EAST TO THE DAWN The Life of Amelia Earhart By Susan Butler Addison-Wesley. 489 pp. $27.50
In June 1928 Amelia Earhart became the first woman to fly the Atlantic and, instantaneously, the second most famous aviator alive, one year after Lindbergh's flight established the category. She was a slender, attractive young woman from the Midwest whose combination of intelligence, ambition and modesty gave her an irresistible charm. She was also courageous, with a small touch of recklessness that in 1937 helped end her life.
In 1928, though, she was the right person in the right place. A licensed amateur pilot, totally unknown (except in Boston), she earned her living as a social worker. In a series of accidents she was selected by competing entrepreneurs to become the first woman to make the transatlantic flight. The risk was that she would become another accident statistic. By the mid-1920s, flight had caught the public imagination as it would not do again until the moon landing in 1969, and as it will do perhaps only once more when (if ever) a human lands on Mars. Eager for firsts, for fame, for prizes, pilots were regularly disappearing into the waves or crashing into the rocks.
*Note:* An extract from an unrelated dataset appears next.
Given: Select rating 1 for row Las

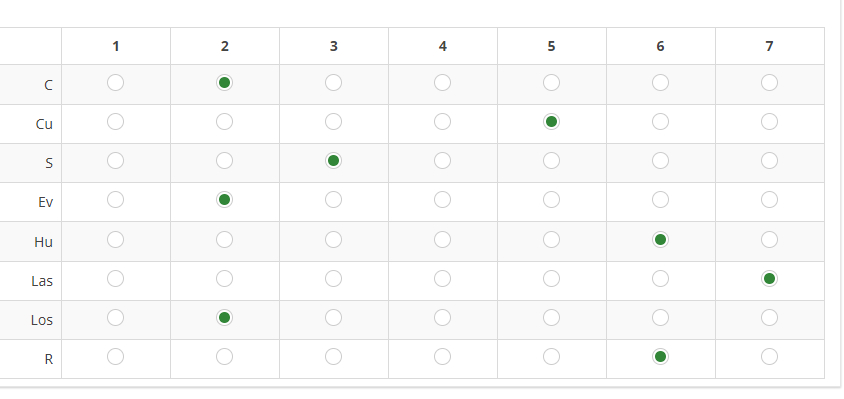Looking at the screenshot, I should coord(115,278).
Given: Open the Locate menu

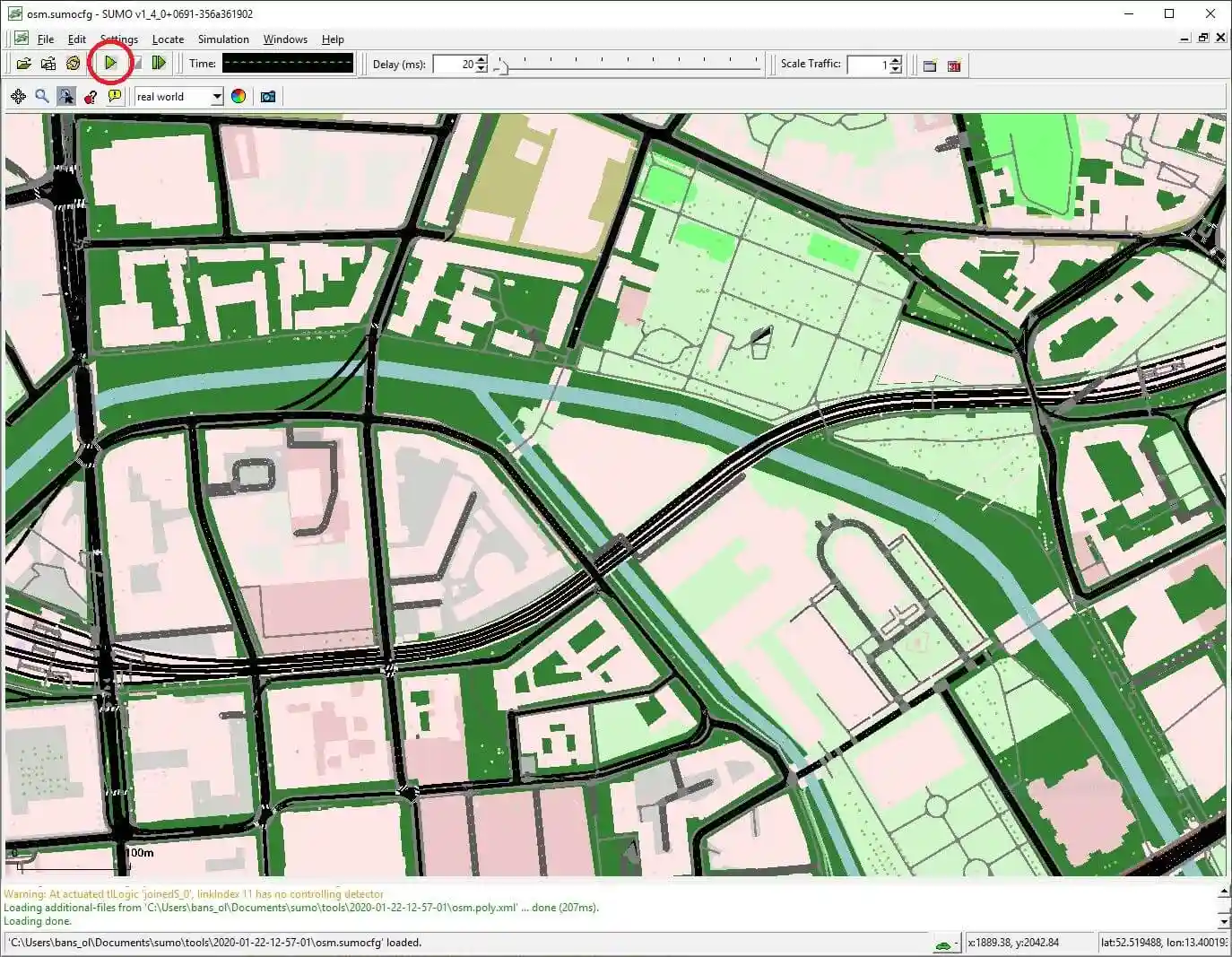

All of Earhart's initial fame resulted from the fact that she was a woman -- and an attractive one who could be readily glamorized. During the 1928 flight she was passenger, not pilot. Two men did the actual flying. That made no difference to the crowds and the headlines: That a woman had the guts simply to be in the plane was sufficient. It was, of course, an expression of the deep sexism of the culture, but it gave Earhart her chance to become a champion of women's equality in the workplace. That and aviation were the dominant themes of the rest of her brief life. With the help of her husband and business manager, George Palmer Putnam, one of the supreme publicists of the period, she capitalized on the opportunity. Earhart knew how to be a heroine -- a rare talent -- and made certain that she was never just a passenger again.
With her own airplane, she soon became the premier publicist for the aviation industry and for women in professional life. A lecture-circuit trouper, she made innumerable speeches from coast to coast, her face as well known as Franklin Roosevelt's or Mary Pickford's. She, too, was America's sweetheart. Since records were what it was about, she became the first woman to fly from Hawaii to the West Coast, then to fly around the world -- almost.
On the whole Earhart kept her private life to herself; this was partly an expression of personality, mostly a response to the demands of the fame that defined her. An androgynous figure, she attracted both men and women, but which she was attracted to is less clear.
One evening at the White House, Eleanor Roosevelt, given to enthusiasms, took up Earhart's offer to take the first lady on her first flight. Soon they were circling above Washington. She immediately wanted Earhart to give her flying lessons, but the president said no.
Earhart remained on close terms with the Roosevelts. When FDR was under pressure to fire Gene Vidal (Gore's father) from his post as director of aeronautics, Earhart's threat not to campaign for Roosevelt in the 1936 election saved Vidal's job. That Earhart and Vidal were lovers, as Susan Butler claims, is almost certain. In this fascinating biography Butler sets out for the first time in print much of the evidence. Earhart's relationship with her husband may have been less amorous from the start, a business partnership rather than a romantic engagement. She demanded, as part of their informal marriage contract, that she be free to have affairs of the heart. Undoubtedly Putnam loved her, for her fame among other things. For both of them to stay on top, she needed to keep breaking records. But eventually, in a high-risk business, the law of averages rules.
Butler's biography, which supersedes Mary Lovell's and Doris L. Rich's 1989 accounts, is certainly the single best book that we now have on Earhart's life. It tells the story remarkably well, though not gracefully. It is strong on detail and on narrative drive. For Earhart enthusiasts also interested in cultural history, it might best be teamed with Susan Ware's "Still Missing: Amelia Earhart and the Search for Modern Feminism" (1993); that work's relentless, judgmental emphasis on the cultural context of Earhart's story is useful. Still elusive as a personality, Earhart comes into sharper, more realistic focus through Butler's lens; this is especially true of her relationships with Putnam, with Vidal and with her Midwestern family, above all her alcoholic father.
She was a driven and driving lady, gutsy, strong-willed, charmingly companionable, determined to use her talents and her fame for personal success and to highlight the capability of women to do all the things men do. And she did these things gracefully, with a sincere and soft touch. Butler's account of the fatal 1937 flight rings true. She is almost certainly right in concluding that Earhart's plane ran out of fuel and crashed, that her bones are at the bottom of the sea. But the Earhart "mystery" is part of the mystique that made her famous in the first place. The world loves a glamorous mystery, and this one has helped keep Earhart's fame alive -- and in print. The reviewer, who has written lives of Dickens and Henry James, is now writing one of Gore Vidal.